L’exemple de dispositif de référence est similaire au dispositif représenté sur la figure 1 à la différence que l’unité de transalkylation 8 est remplacée par une unité de dismutation 48. De plus, l’exemple de dispositif de référence ne met pas en œuvre les unités suivantes:The exemplary reference device is similar to the device shown in Figure 1 except that the transalkylation unit 8 is replaced by a disproportionation unit 48. In addition, the exemplary reference device does not implement the following units:
- colonne des aromatiques lourds 7;heavy aromatics column 7;
- unité d’hydrogénolyse sélective 9;selective hydrogenolysis unit 9;
- colonne de stabilisation 12;stabilization column 12;
- section réactionnelle d’alkylation 13;alkylation reaction section 13;
- unité d’hydrogénation 14;hydrogenation unit 14;
Les débits desdits composés aromatiques de la charge à traiter, en entrée du dispositif de référence sont les suivants:The flow rates of said aromatic compounds of the feed to be treated, at the input of the reference device are as follows:
- benzène: 2,63 t/h;benzene: 2.63 t/h;
- toluène: 5,64 t/h;toluene: 5.64 t/h;
- éthylbenzène: 0,15 t/h; etethylbenzene: 0.15 t/h; And
- xylènes: 3,56 t/h.xylenes: 3.56 t/h.
Soit un total de 11,98 t/h de composés aromatiques.That is a total of 11.98 t/h of aromatic compounds.
Dans le dispositif de référence, la totalité du toluène est converti, par une unité de dismutation en benzène et xylènes. Les xylènes de la charge et produits par dismutation sont isomérisés en paraxylène, lequel est séparé du mélange de xylènes à l’équilibre thermodynamique à la sortie de l’unité d’isomérisation, au moyen d’une unité d'adsorption en lit mobile simulé. Cet ensemble d’opérations unitaires permet, dans le meilleur des cas (dans l’hypothèse d’une sélectivité de 100% pour chaque opération unitaire) de produire les composés suivants:In the reference device, all of the toluene is converted by a disproportionation unit into benzene and xylenes. The xylenes in the feed and produced by disproportionation are isomerized into paraxylene, which is separated from the mixture of xylenes at thermodynamic equilibrium at the outlet of the isomerization unit, by means of a simulated moving bed adsorption unit . This set of unit operations allows, in the best case (assuming 100% selectivity for each unit operation) to produce the following compounds:
- benzène: 5,02 t/h;benzene: 5.02 t/h;
- paraxylène: 6,96 t/hparaxylene: 6.96 t/h
- total aromatique: 11,98 t/h.aromatic total: 11.98 t/h.

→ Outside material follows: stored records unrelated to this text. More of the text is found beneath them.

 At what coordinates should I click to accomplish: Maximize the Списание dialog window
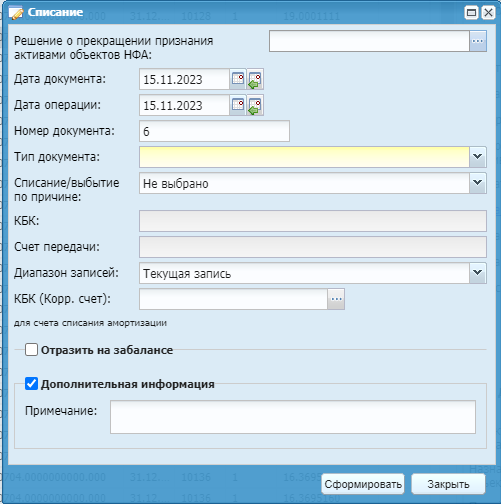point(471,13)
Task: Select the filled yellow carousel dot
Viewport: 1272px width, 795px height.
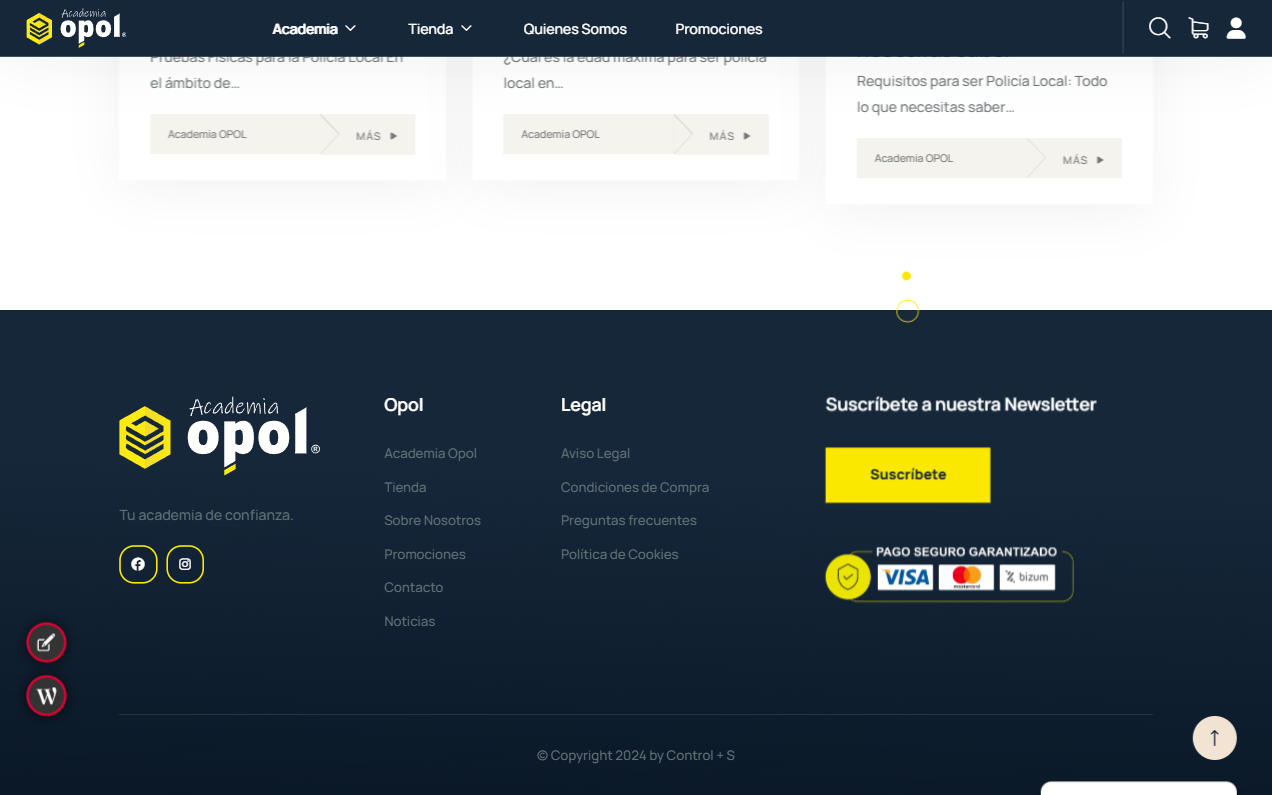Action: click(906, 276)
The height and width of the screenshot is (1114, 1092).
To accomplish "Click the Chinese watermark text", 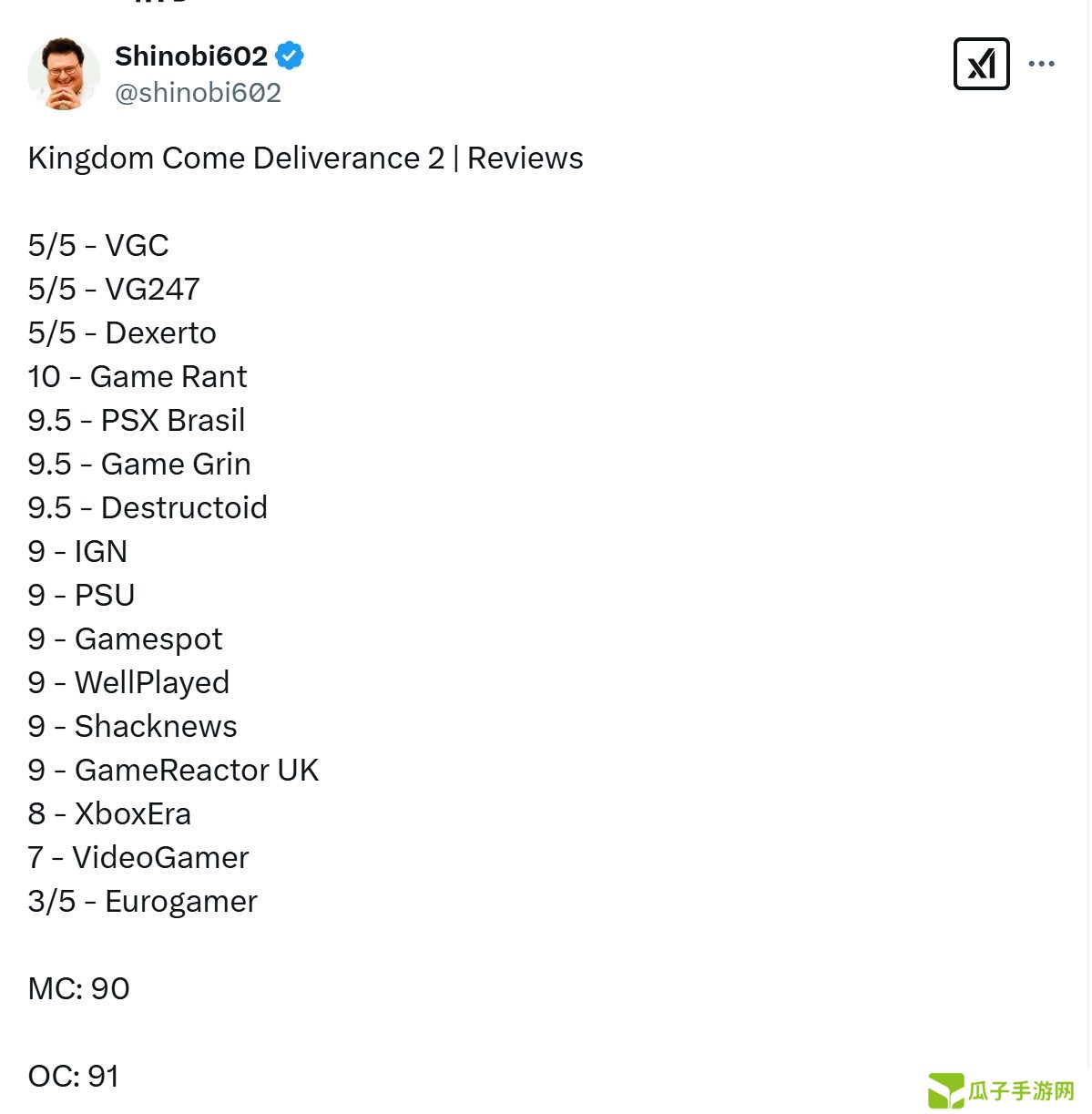I will pos(1021,1090).
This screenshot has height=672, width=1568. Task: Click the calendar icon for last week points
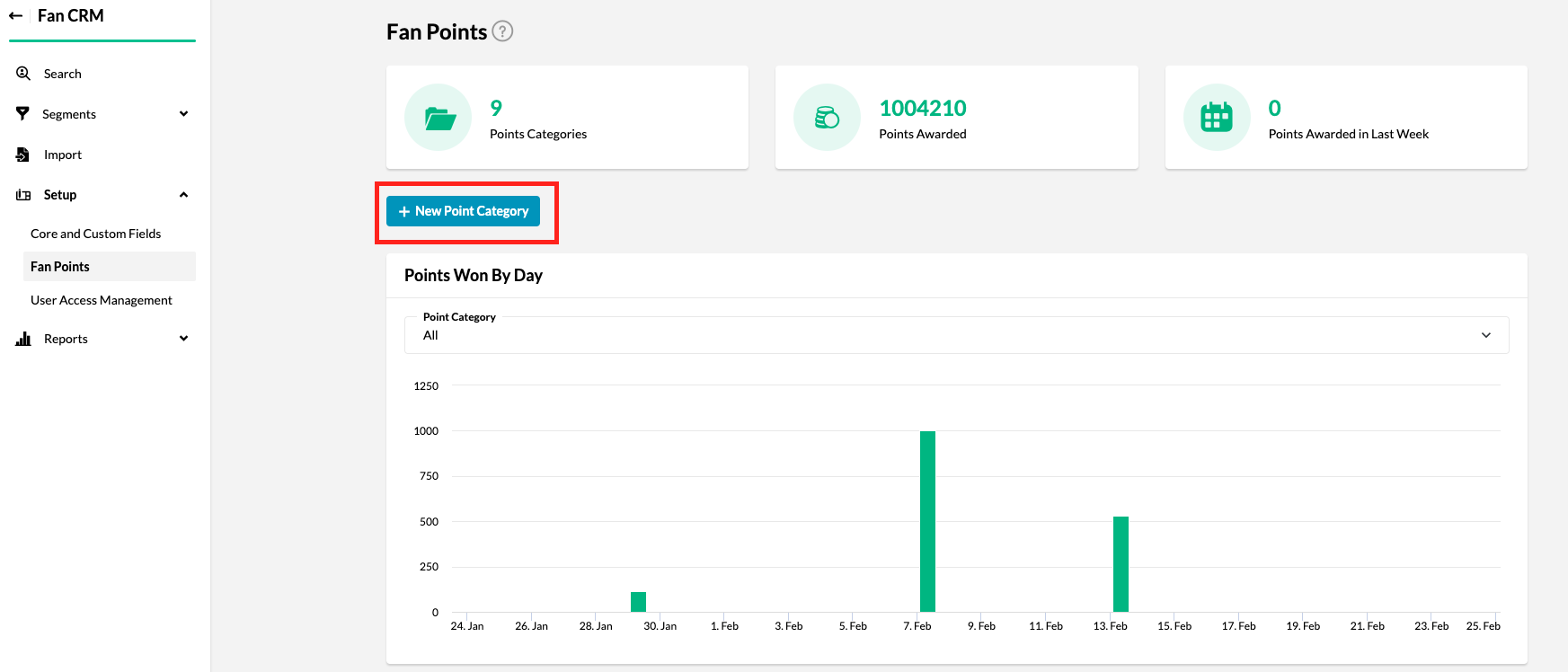pos(1217,118)
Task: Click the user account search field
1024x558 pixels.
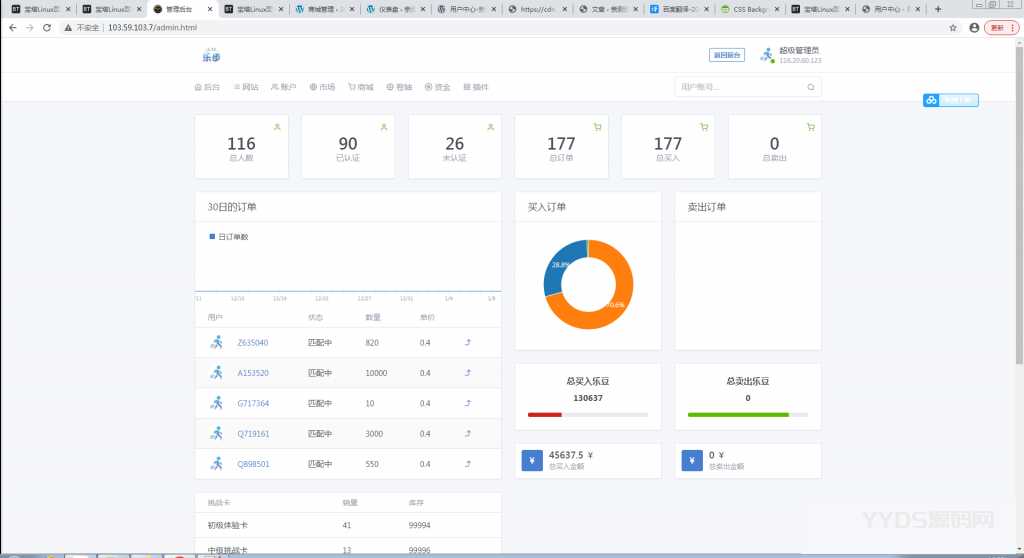Action: [x=740, y=87]
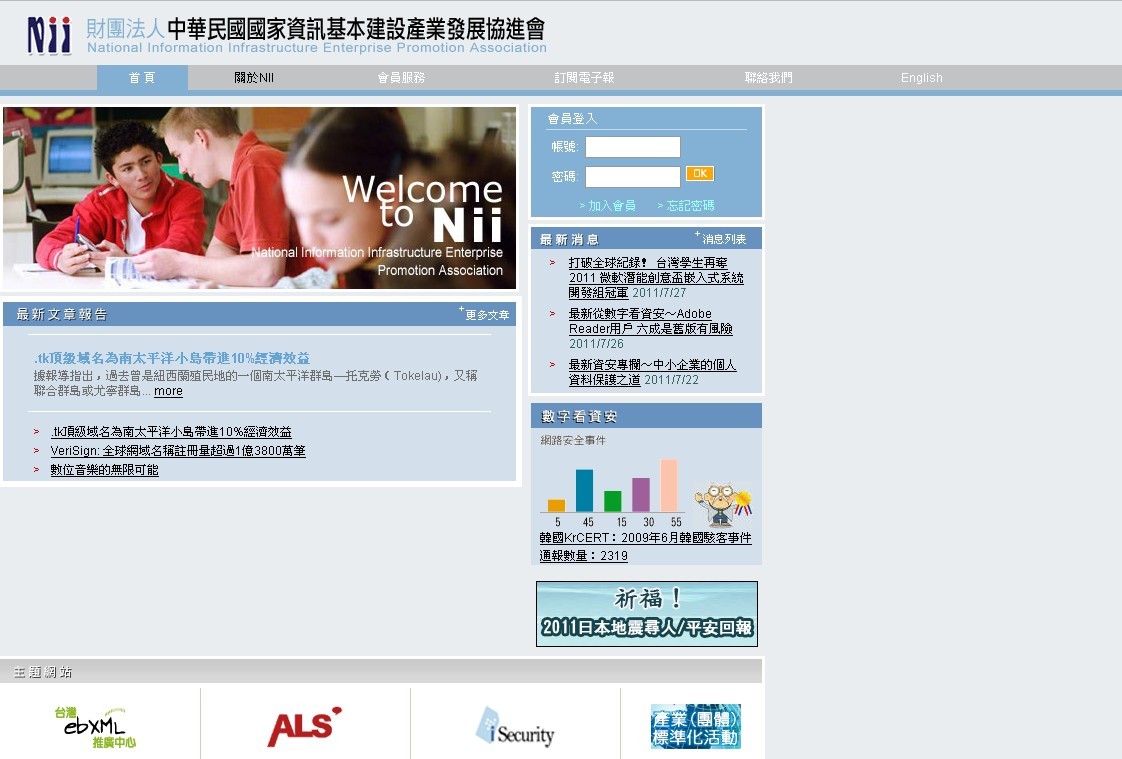1122x759 pixels.
Task: Open the Taiwan ebXML logo link
Action: point(96,727)
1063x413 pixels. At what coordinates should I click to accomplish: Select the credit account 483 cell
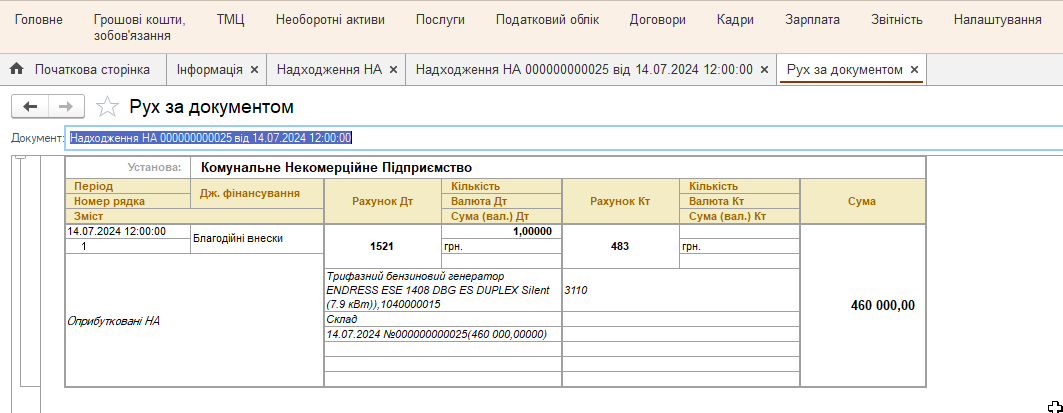(x=619, y=246)
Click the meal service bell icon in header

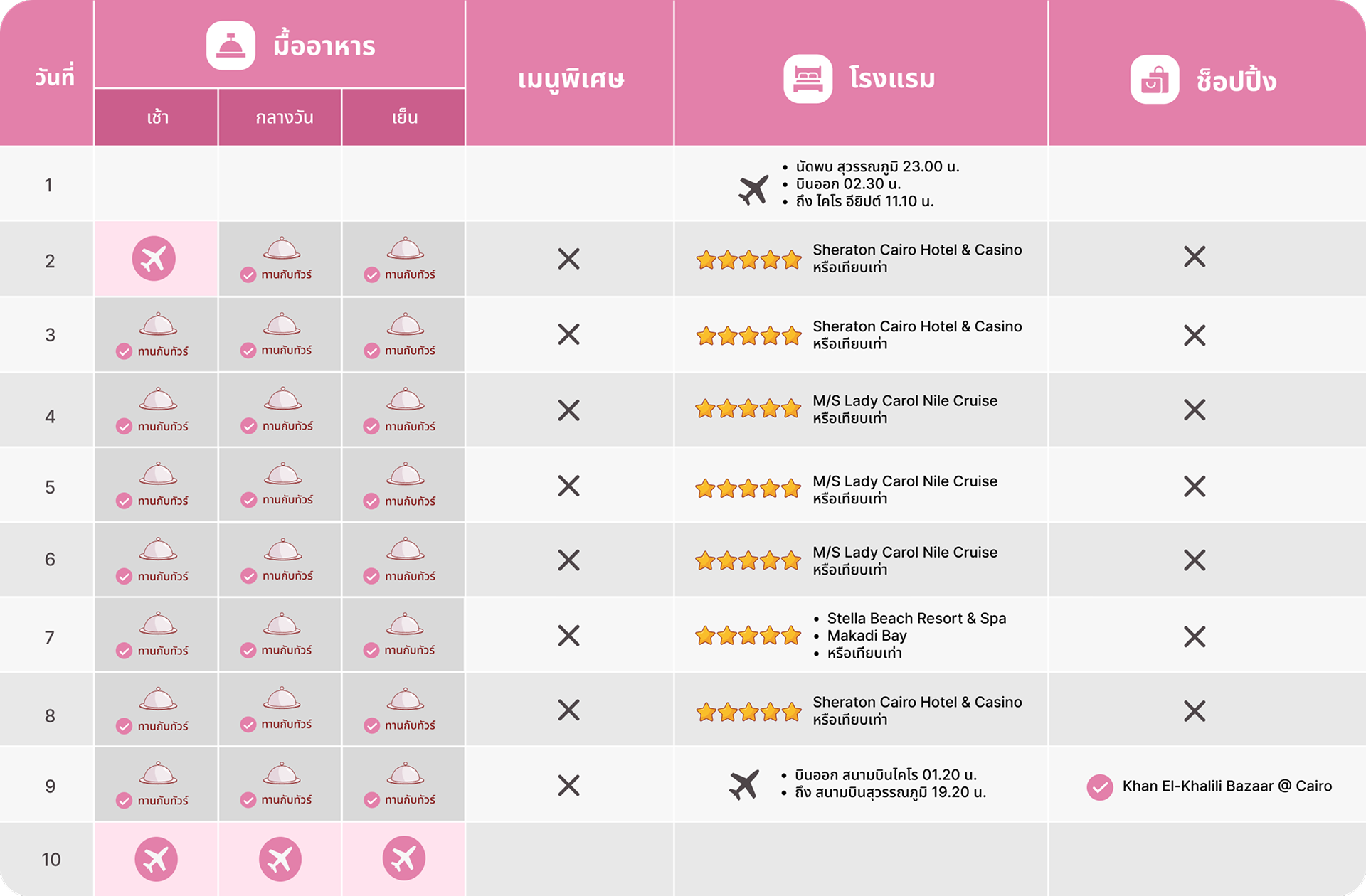pos(231,46)
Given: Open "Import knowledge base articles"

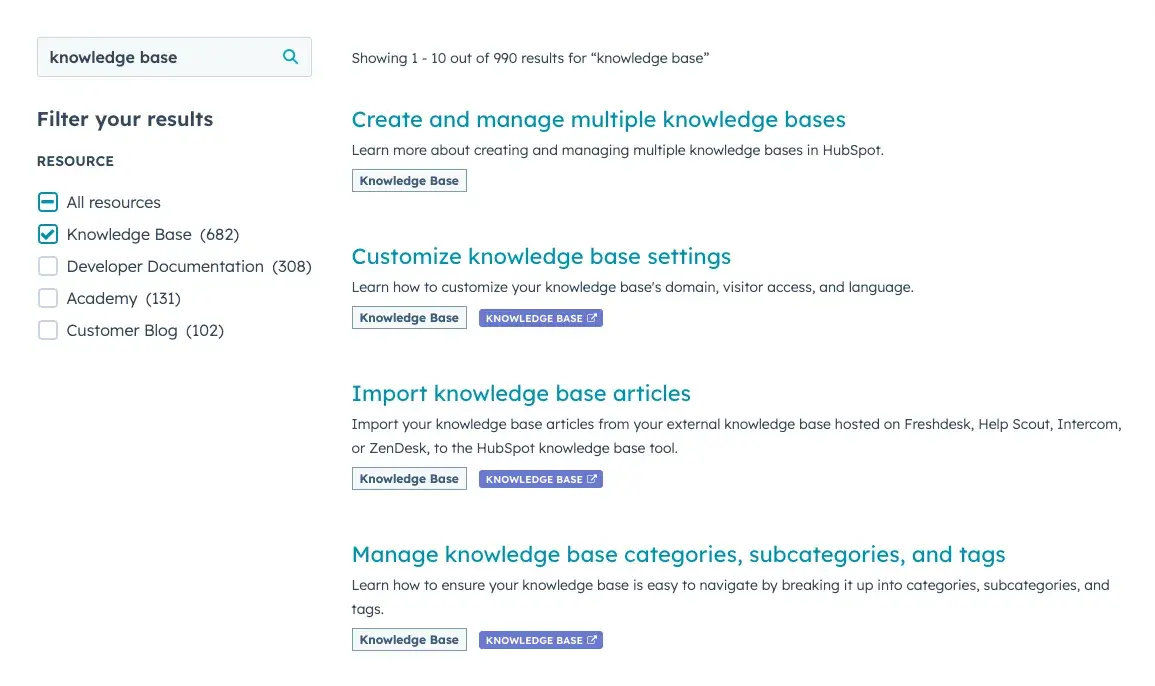Looking at the screenshot, I should (x=521, y=393).
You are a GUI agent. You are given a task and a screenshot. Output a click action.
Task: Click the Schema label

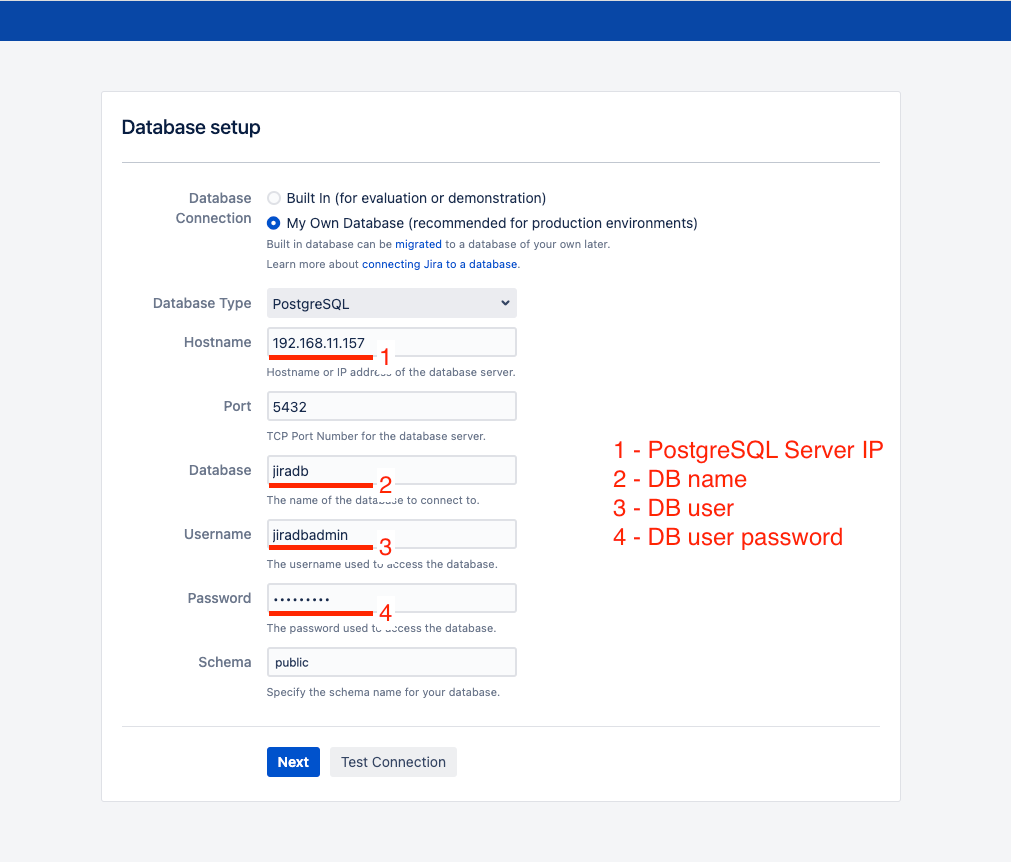[x=224, y=662]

Exemple de dispositif selon l’inventionExample of device according to the invention
L’exemple de dispositif selon l’invention permet d’augmenter à la fois la quantité totale d’aromatiques produite pour le même débit de charge que dans le dispositif de référence et de ne produire que le composé à plus haute valeur ajoutée: le paraxylène.The example of device according to the invention makes it possible to increase both the total quantity of aromatics produced for the same feed rate as in the reference device and to produce only the compound with the highest added value: paraxylene .
L’exemple de dispositif selon l’invention est similaire au dispositif représenté sur la figure 1 à la différence que l’unité de transalkylation 8 est remplacée par une unité de dismutation 48. De plus, l’exemple de dispositif selon l’invention ne met pas en œuvre les unités suivantes:The exemplary device according to the invention is similar to the device represented in FIG. 1 except that the transalkylation unit 8 is replaced by a disproportionation unit 48. In addition, the exemplary device according to the invention does not does not implement the following units:
- colonne des aromatiques lourds 7;heavy aromatics column 7;
- unité d’hydrogénolyse sélective 9; etselective hydrogenolysis unit 9; And
- colonne de stabilisation 12.stabilization column 12.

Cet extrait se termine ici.